_Kutipan Halaman_:
-------

Maksud dari semboyan tersebut, anaklah yang menjadi prioritas, yang menjadi fokus, yang menjadi akhir dari semua kegiatan pendidikan, sehingga dapat menjadikan anak-anak negeri ini merdeka belajar sepanjang hayat, yang berbudi pekerti luhur serta penuh dengan kebijaksanaan.

 

NILAI-NILAI YANG SAYA PERCAYA TENTANG MURID DAN PEMBELAJARAN DI KELAS SEBELUM SAYA MEMPELAJARI KONSEP MULAI DARI DIRI KAITANNYA DENGAN PEMIKIRAN KI HAJAR DEWANTARA 

Sebagai guru dengan masa pengabdian sekitar dua puluh tahunan, tentunya telah melewati banyak pergantian kebijakan yang berkaitan dengan kurikulum. Perubahan kurikulum ini tentunya erat kaitannya dengan perubahan metode pembelajaran. Perubahan ini tentunya turtu berpengaruh terhadap pemilihan metode pembelajaran. Pada konteks ini  tentunya mempertimbangkan tujuan serta rentang usia murid yang akan dibelajarkan. Dalam pertimbangan untuk menentukan apa yang akan dilakukan dikelas, guru tentunya sangat dipengaruhi oleh pengetahuan terhadap cara pandang seorang guru terhadap muridnya.

-------

_Informasi yang Diberikan_:

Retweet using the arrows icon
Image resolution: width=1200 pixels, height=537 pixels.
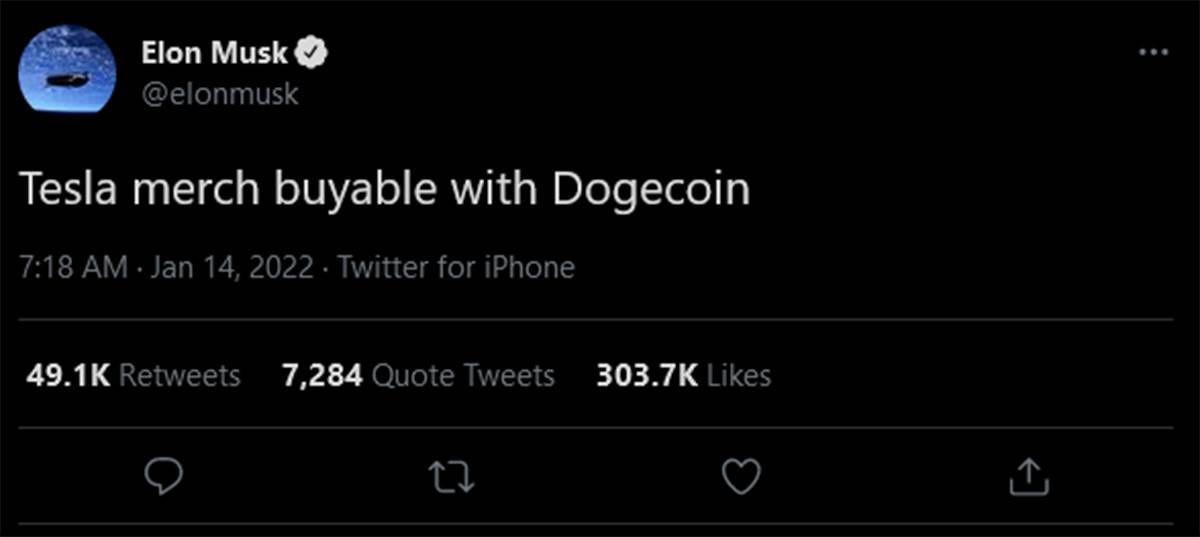(x=452, y=478)
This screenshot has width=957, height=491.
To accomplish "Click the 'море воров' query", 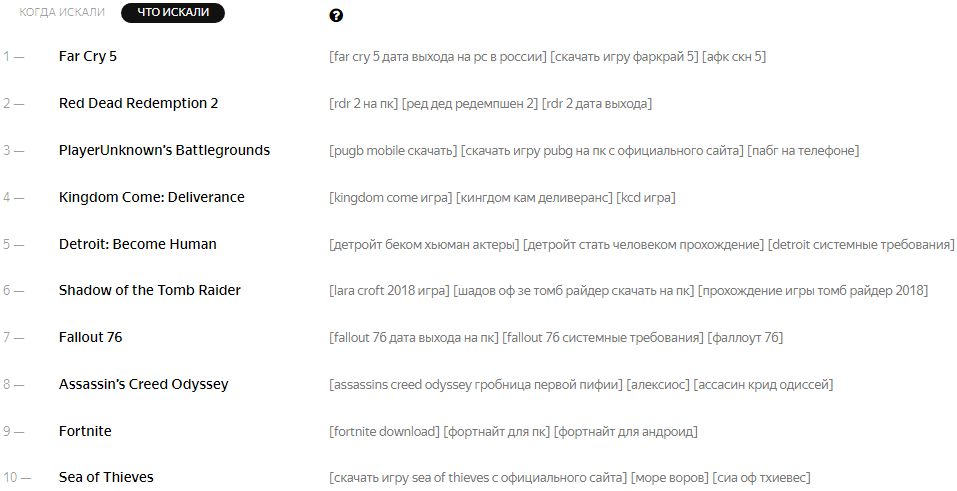I will pos(670,478).
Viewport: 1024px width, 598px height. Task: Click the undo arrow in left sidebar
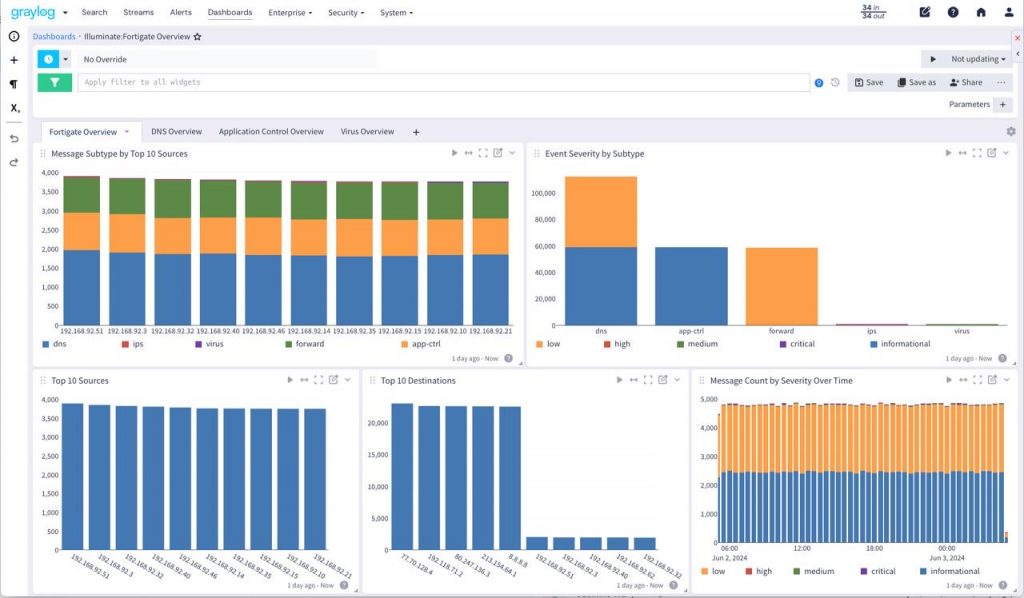[x=14, y=138]
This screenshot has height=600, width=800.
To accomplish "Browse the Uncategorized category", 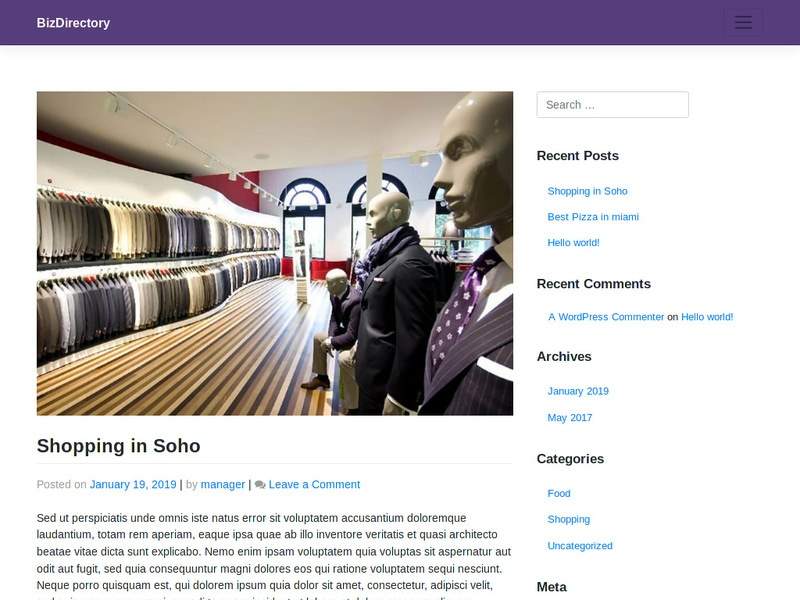I will pos(580,546).
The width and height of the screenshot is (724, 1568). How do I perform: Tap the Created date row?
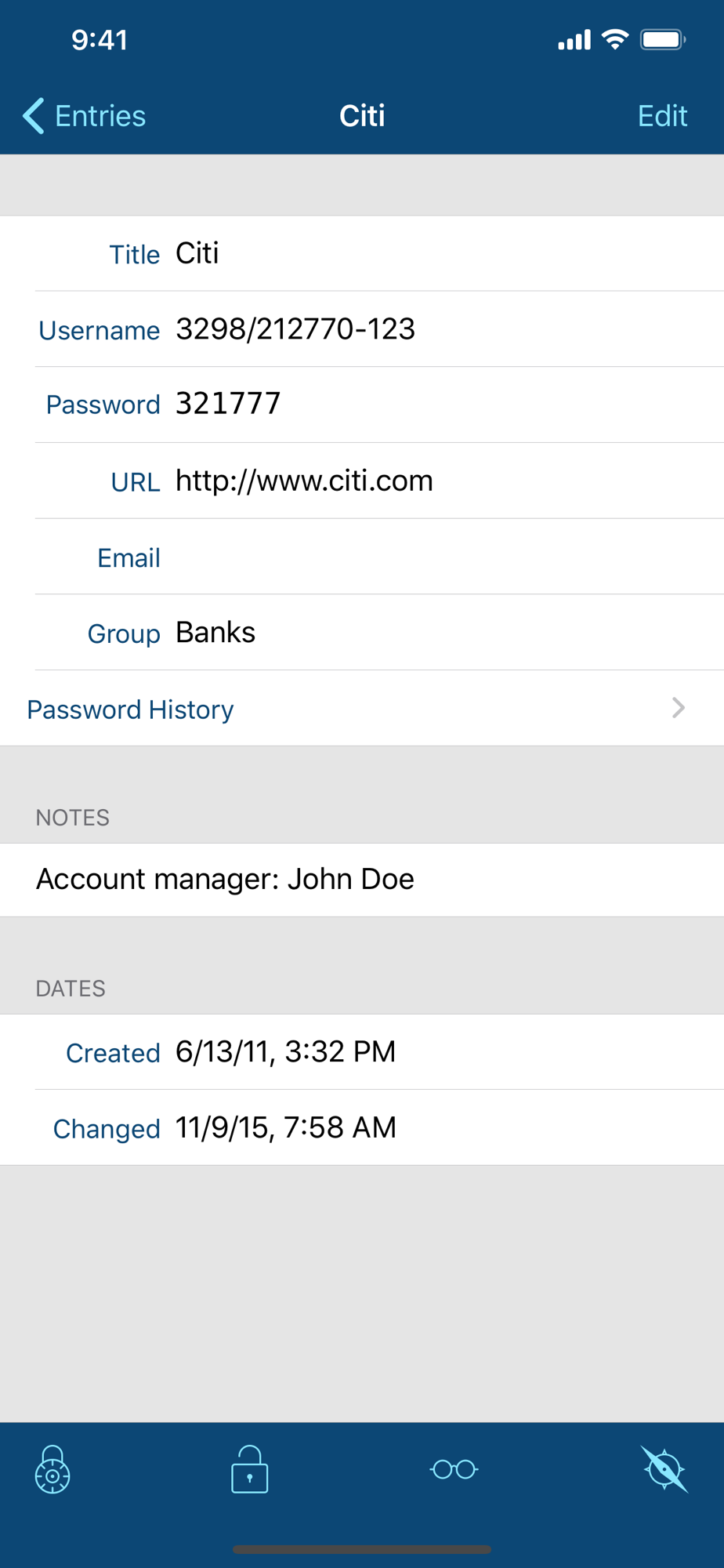pyautogui.click(x=379, y=1052)
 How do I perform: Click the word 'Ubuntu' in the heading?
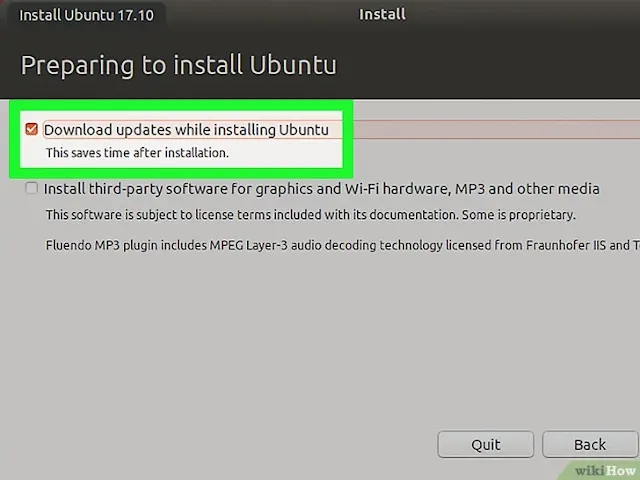pyautogui.click(x=293, y=65)
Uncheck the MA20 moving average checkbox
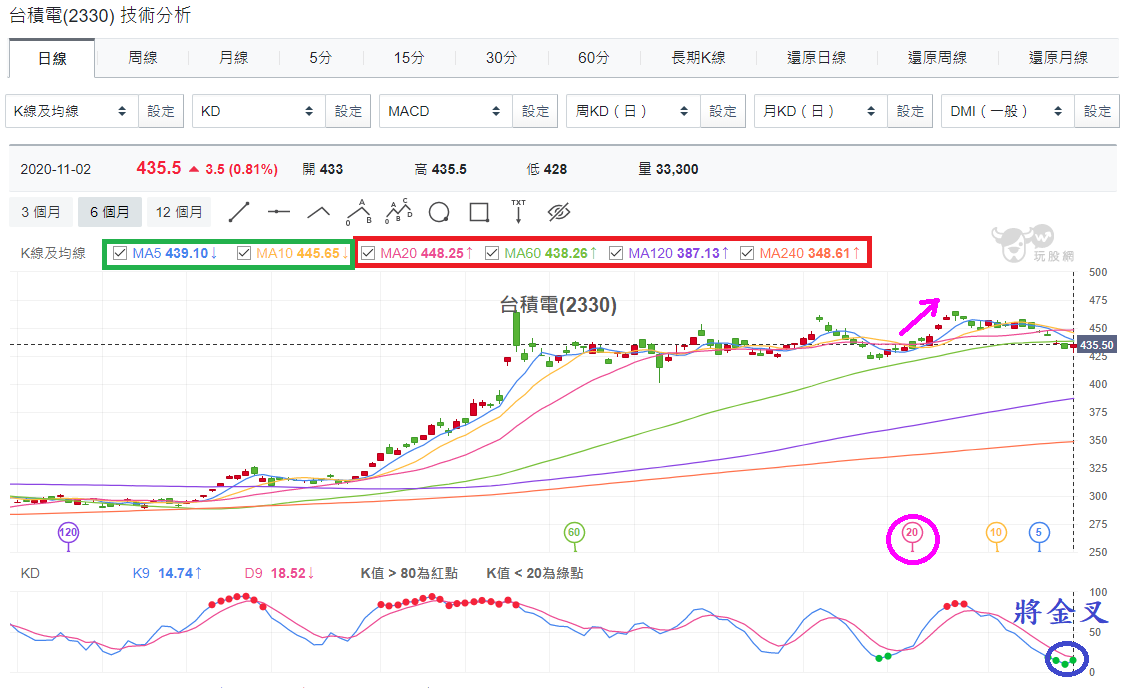The height and width of the screenshot is (688, 1125). pyautogui.click(x=368, y=253)
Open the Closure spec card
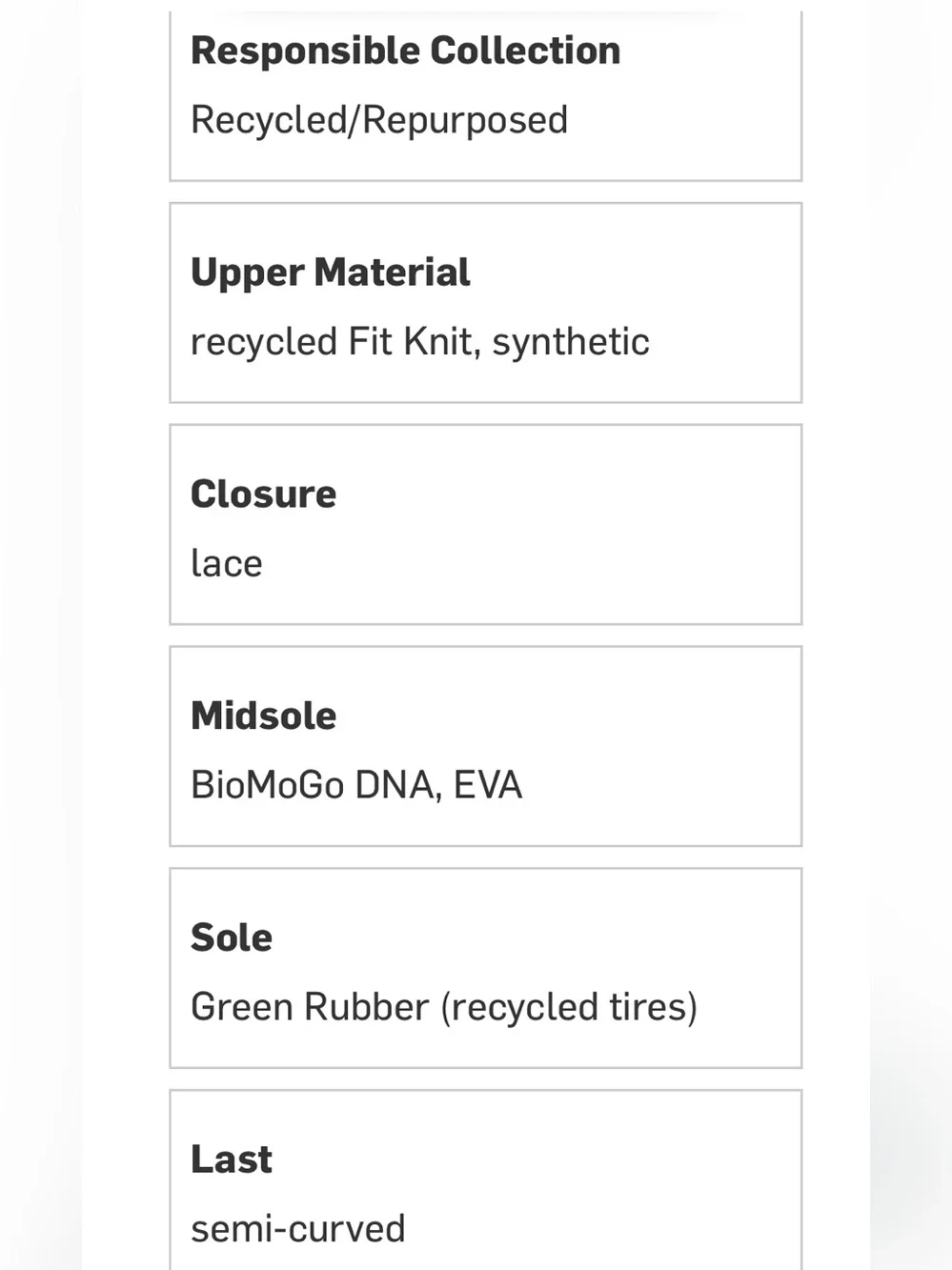This screenshot has width=952, height=1270. 486,525
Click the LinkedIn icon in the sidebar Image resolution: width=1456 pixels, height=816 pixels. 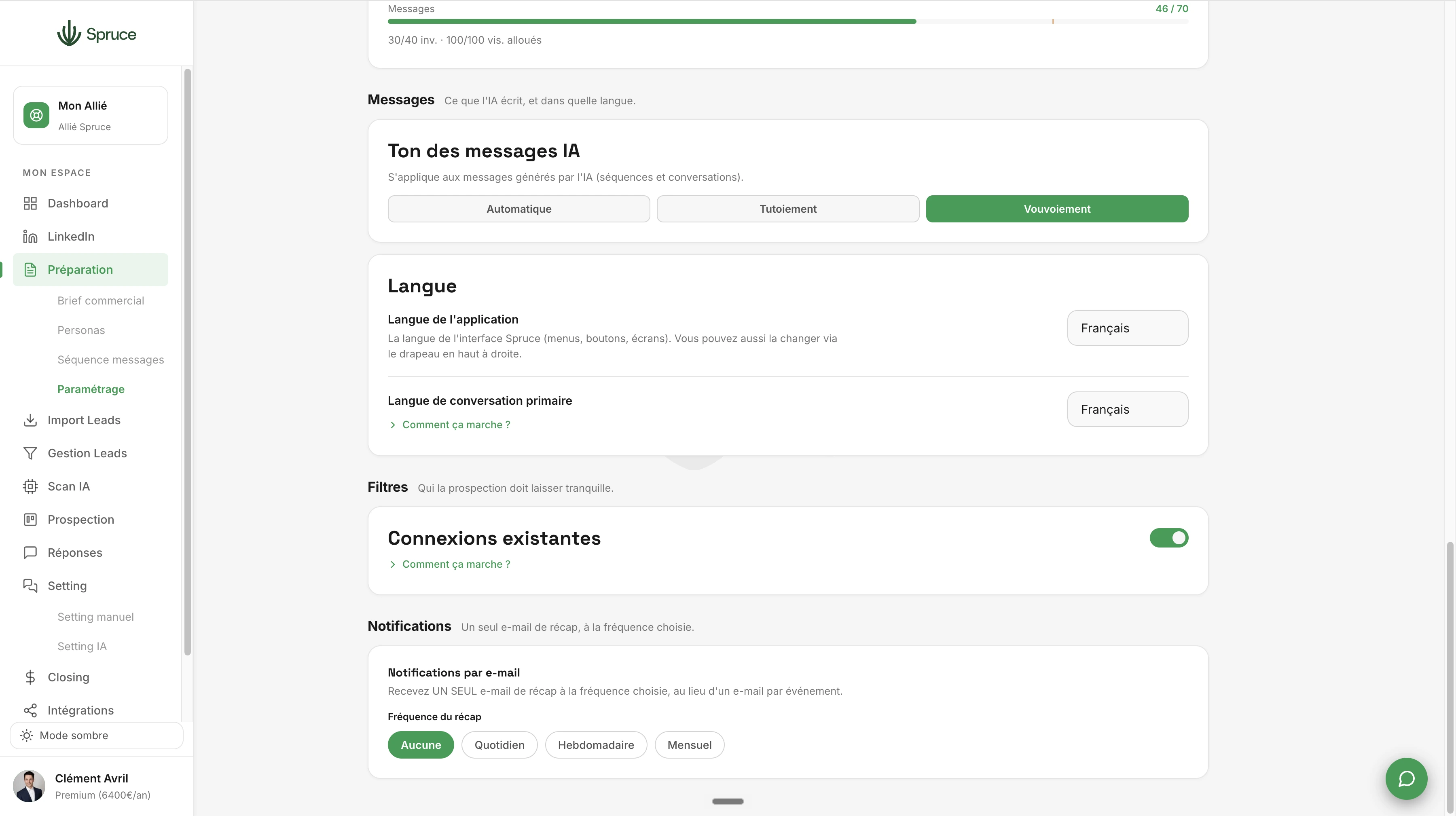(x=30, y=236)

-------

_Latihan_:
Ringkas kutipan halaman tentang guru dan pembelajaran ini dalam dua kalimat. Data di atas merupakan bahan tersendiri yang terpisah dari kutipan halaman.

_Jawaban_:
Semboyan tersebut bermakna bahwa anak menjadi prioritas, fokus, dan akhir dari semua kegiatan pendidikan, agar anak-anak negeri ini merdeka belajar sepanjang hayat, berbudi pekerti luhur, dan penuh kebijaksanaan. Sebagai guru dengan masa pengabdian sekitar dua puluh tahun, penulis telah melewati banyak pergantian kurikulum yang turut memengaruhi pemilihan metode pembelajaran, dan keputusan guru tentang apa yang dilakukan di kelas sangat dipengaruhi oleh cara pandangnya terhadap murid.